Figure 3. Secretion of Type I collagen was induced by purified IgG from asbestos-exposed mice. (A) L929 cells were grown to confluence, treated with purified IgG from saline- or tremolite-exposed mice for 3 days, and then collagen production was detected using anti-collagen Type I antibody followed by Alexa 488-conjugated secondary antibody. Fluorescence was quantified by LSC. (B) Collagen production by L929 cells was also measured by Sircol assay, as described in Materials and methods section. Purified IgG = IgG from tremolite-exposed mice, Asb = tremolite asbestos alone at 40 µg/cm2, Asb and IgG = combined treatment with both tremolite and purified IgG from tremolite-instilled mice. N = 4 in each group, *P < 0.05 using one-way ANOVA with Bonferroni’s Multiple Comparison Test.
Figure 4. ELISA for TGFβ in mouse serum and fibroblast culture supernatants. (A) Sera from saline- or asbestos-exposed mice were assayed for total TGFβ1 using an ELISA kit. N = 8 mice in each group. (B) Total TGFβ1 was also measured in supernatant samples from cultures of primary mouse lung fibroblasts exposed to serum from saline- and asbestos-exposed mice or to recombinant TGFβ at 4 ng/ml. N = 3, *P < 0.05 compared to No Treatment group.

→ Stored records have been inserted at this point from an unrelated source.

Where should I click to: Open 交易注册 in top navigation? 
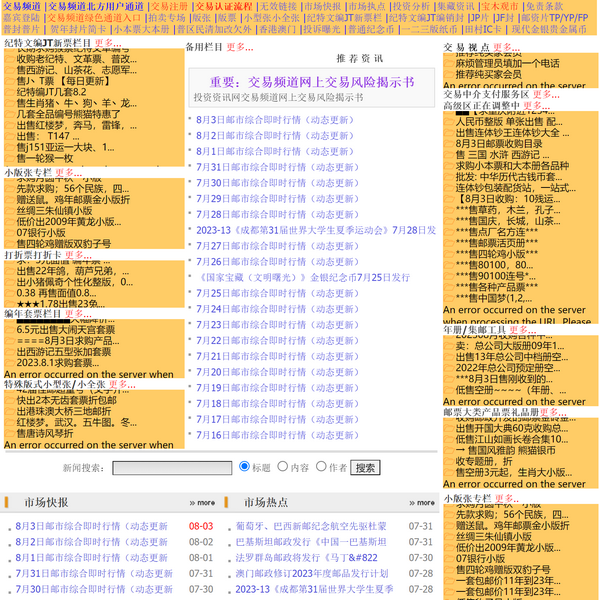pos(169,6)
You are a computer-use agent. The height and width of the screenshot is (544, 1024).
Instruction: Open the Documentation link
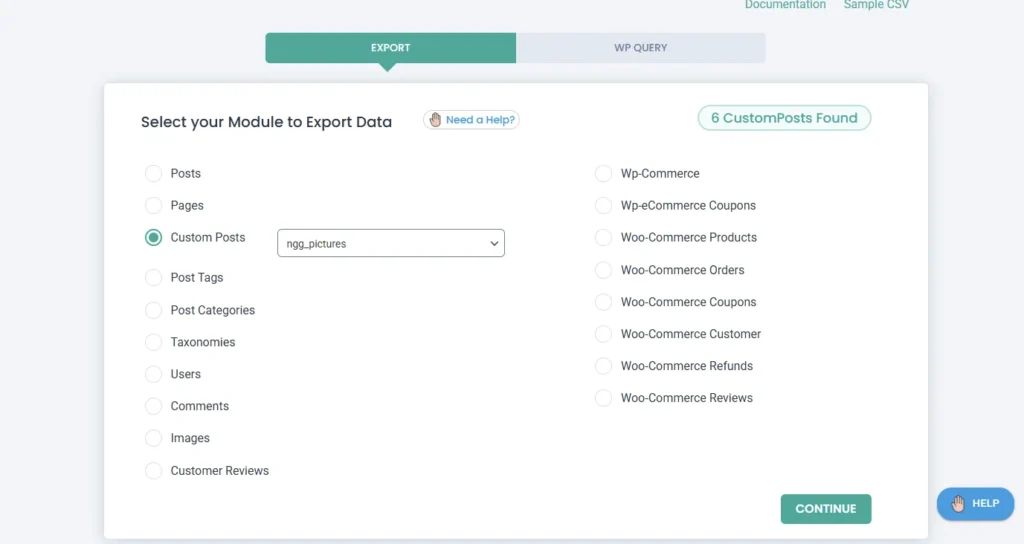click(x=785, y=5)
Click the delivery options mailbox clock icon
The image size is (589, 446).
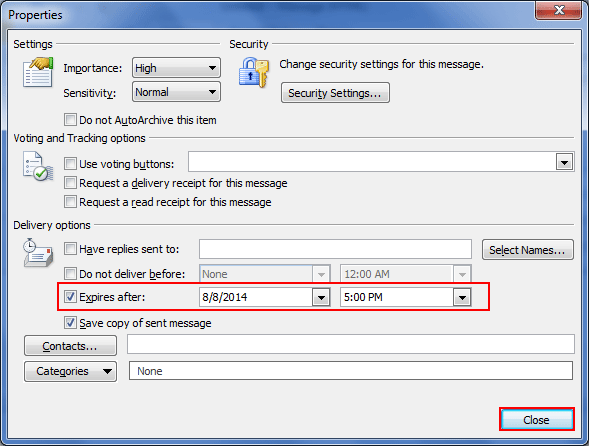(x=38, y=252)
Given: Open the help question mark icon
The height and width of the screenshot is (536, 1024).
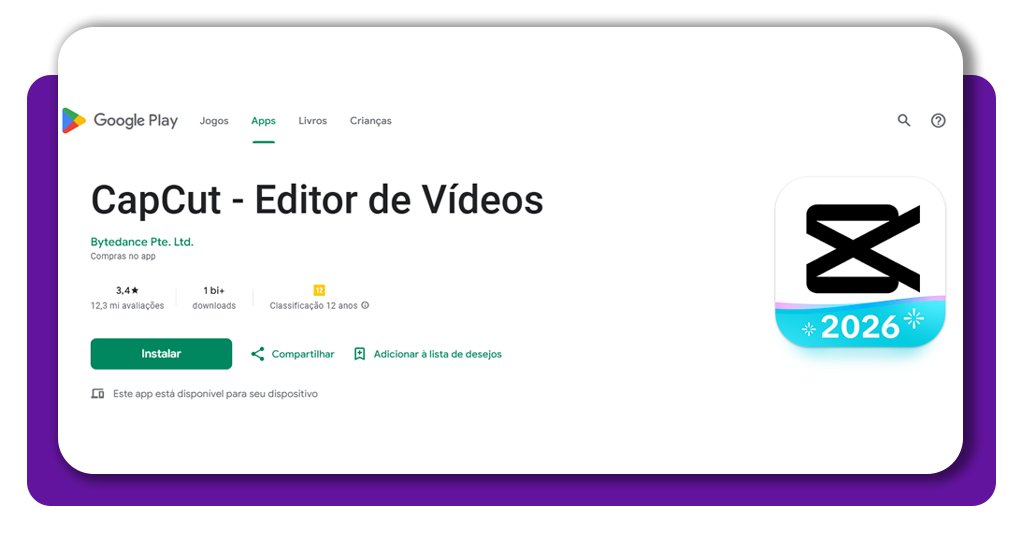Looking at the screenshot, I should click(938, 120).
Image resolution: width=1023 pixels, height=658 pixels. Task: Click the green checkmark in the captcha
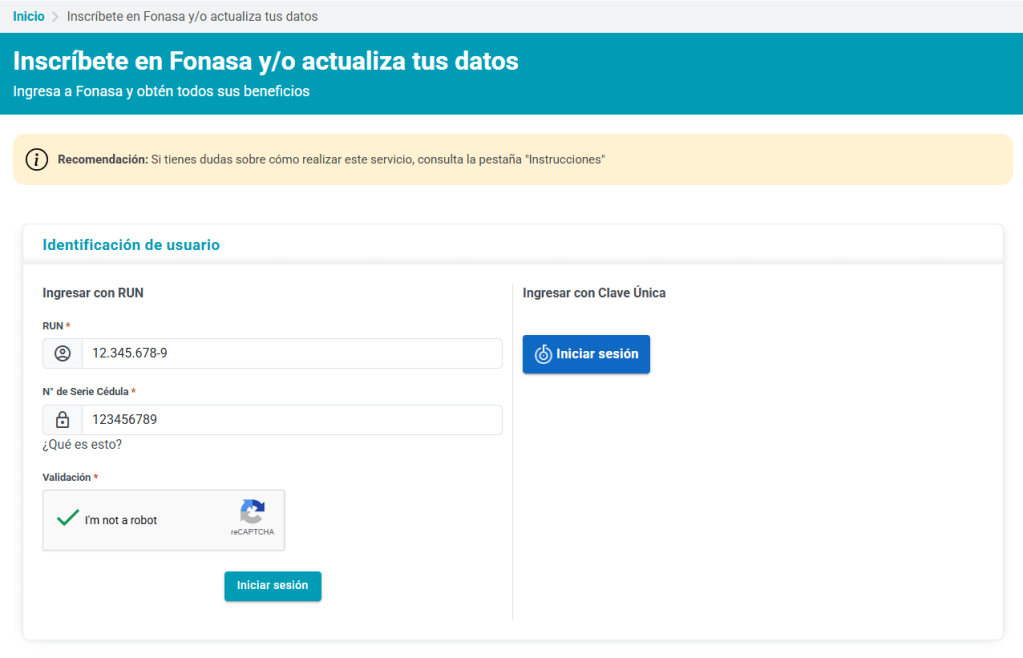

Figure 5. ELISA for antibodies to DNA topoisomerase I and PDGF-Rα. (A) The presence of anti-Topo I antibodies (Scl-70) were detected at a significantly higher level in the sera of asbestos-instilled mice by Scl-70 ELISA. N = 5 mice, *P < 0.05 by unpaired t-test. (B) ELISA was used to detect antibodies to PDGF-Rα. Scatter graph shows the OD values for individual mice in each group, with the mean for that groups indicated by a solid line. A hypothetical cut-off for positive/negative (dotted line) was calculated as two standard deviations above the mean for the saline group. *P < 0.05, N = 24 mice (combined mice from tremolite and 6-mix exposures).
Figure 6. STAT-1 translocates to the nucleus of treated L929 fibroblasts following treatment with asbestos-treated mouse serum. STAT-1 translocation was measured by LSC as described in the Materials and methods section. L929 cells were treated for 2 h with serum or cleared serum (1:50) from asbestos-treated mice, then fixed and stained for STAT-1. Max Pixel fluorescence intensity was determined in nuclear and peripheral contours, and data are expressed as the ratio of nuclear/peripheral staining intensity. N = 3 wells per treatment, *P < 0.05.